━━━ MATERIAL SHOWN

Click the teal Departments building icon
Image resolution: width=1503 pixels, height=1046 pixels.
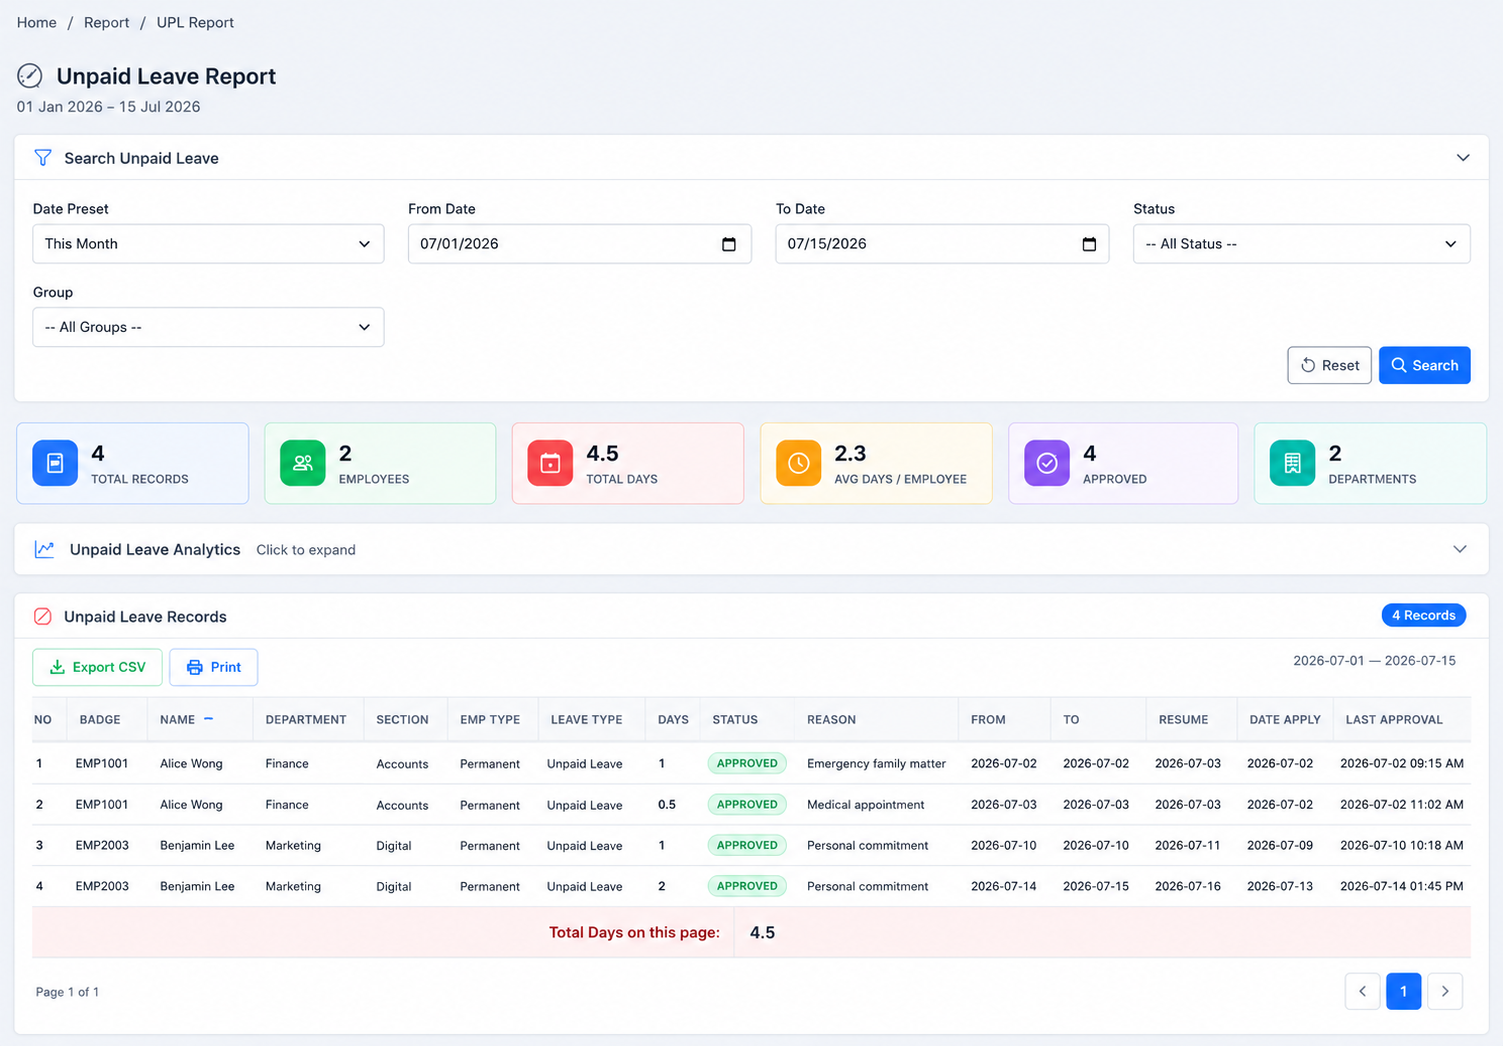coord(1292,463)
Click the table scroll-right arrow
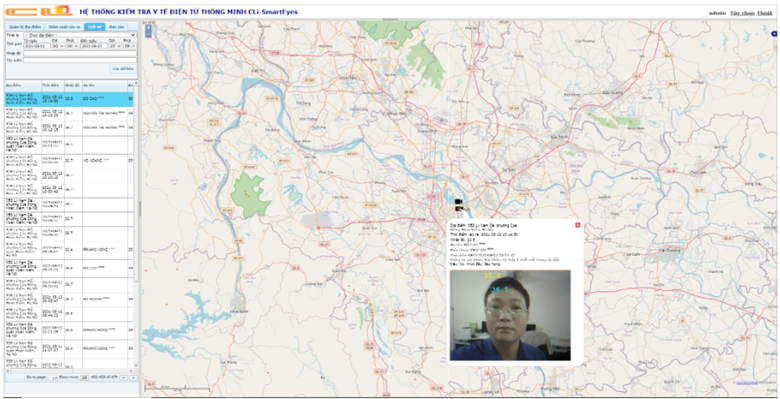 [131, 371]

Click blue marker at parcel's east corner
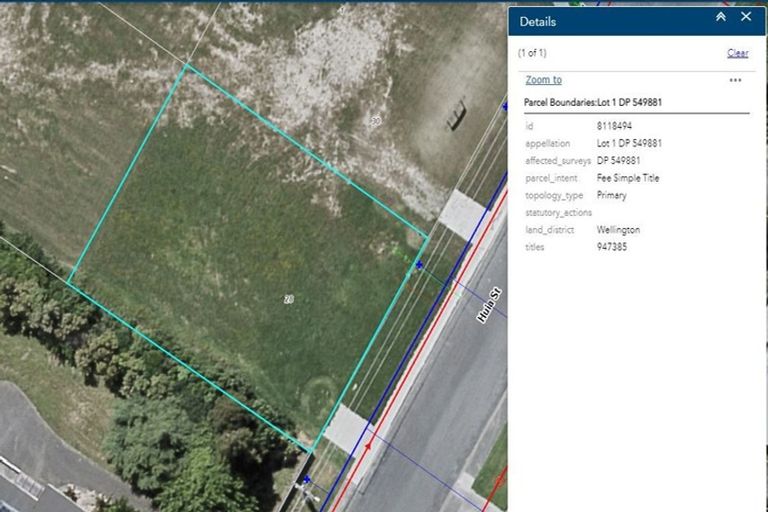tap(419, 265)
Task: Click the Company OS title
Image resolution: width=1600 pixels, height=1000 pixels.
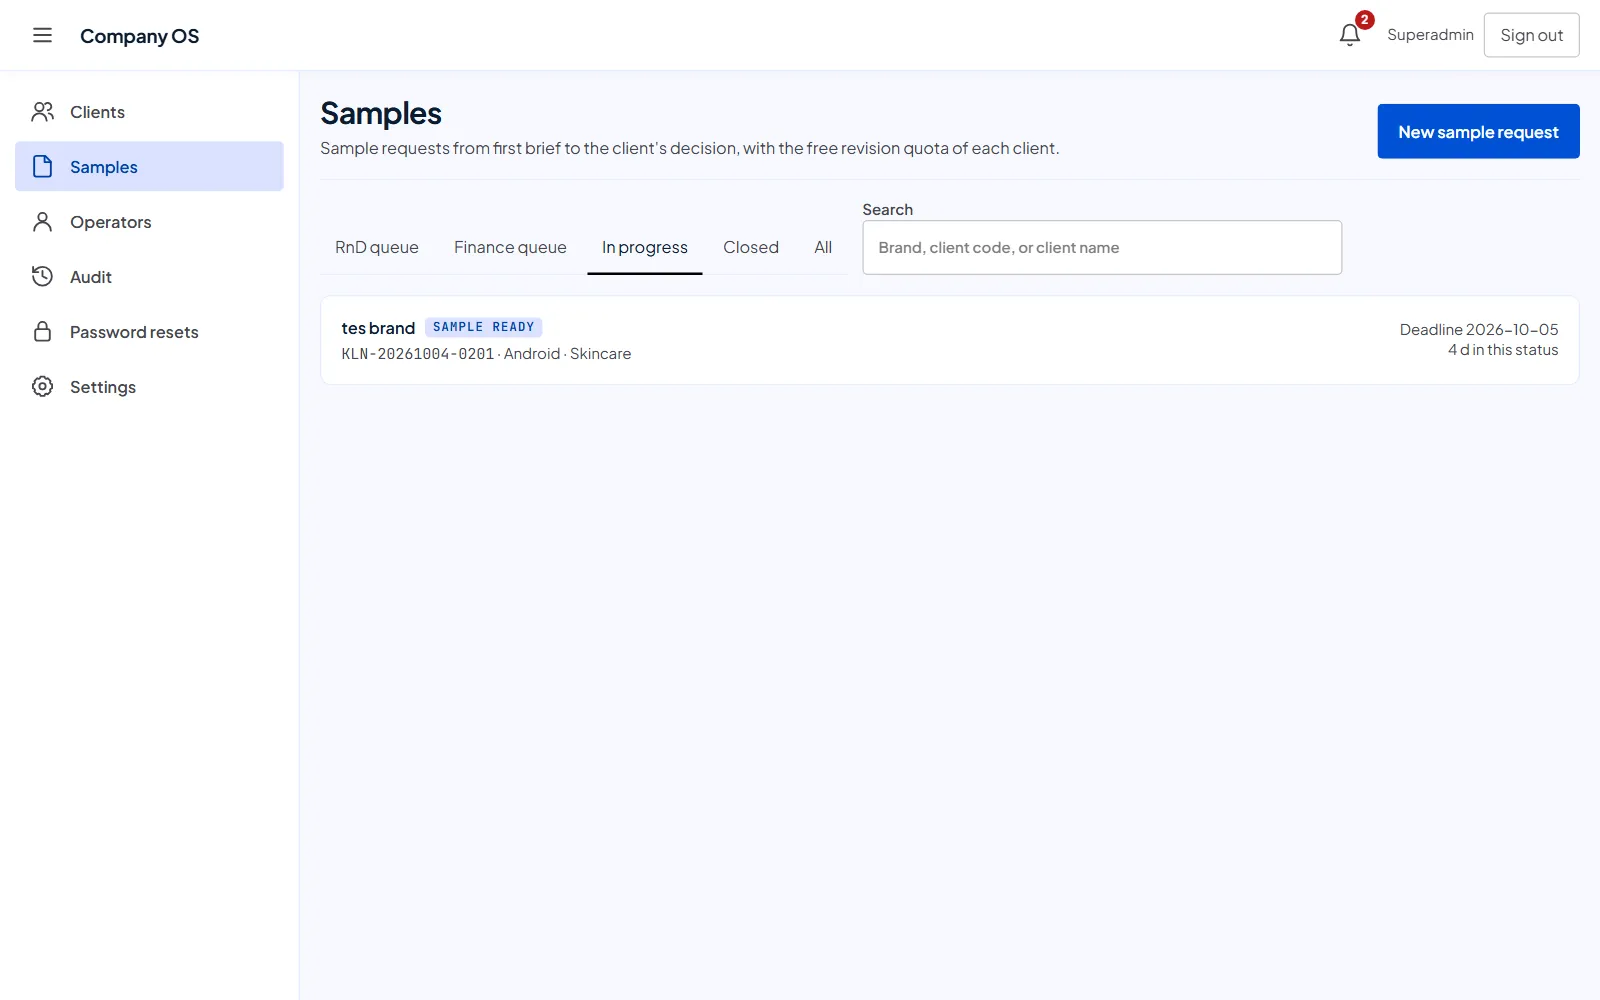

━━━━━━
━━━ MATERIAL SHOWN

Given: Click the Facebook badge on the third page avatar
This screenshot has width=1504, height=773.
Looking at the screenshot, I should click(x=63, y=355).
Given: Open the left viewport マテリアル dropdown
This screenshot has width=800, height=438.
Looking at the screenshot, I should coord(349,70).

━━━━━━
━━━ MATERIAL SHOWN

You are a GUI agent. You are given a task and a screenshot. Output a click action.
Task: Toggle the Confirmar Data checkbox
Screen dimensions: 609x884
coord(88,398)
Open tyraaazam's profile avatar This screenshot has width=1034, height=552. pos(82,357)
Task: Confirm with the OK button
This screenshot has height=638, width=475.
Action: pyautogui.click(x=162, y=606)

━━━━━━

→ BRIEF:
Scan the listing for the string "avatar". Copy each line that has it.

→ WRITTEN ANSWER:
Given: Click the Facebook badge on the third page avatar
Open tyraaazam's profile avatar This screenshot has width=1034, height=552. pos(82,357)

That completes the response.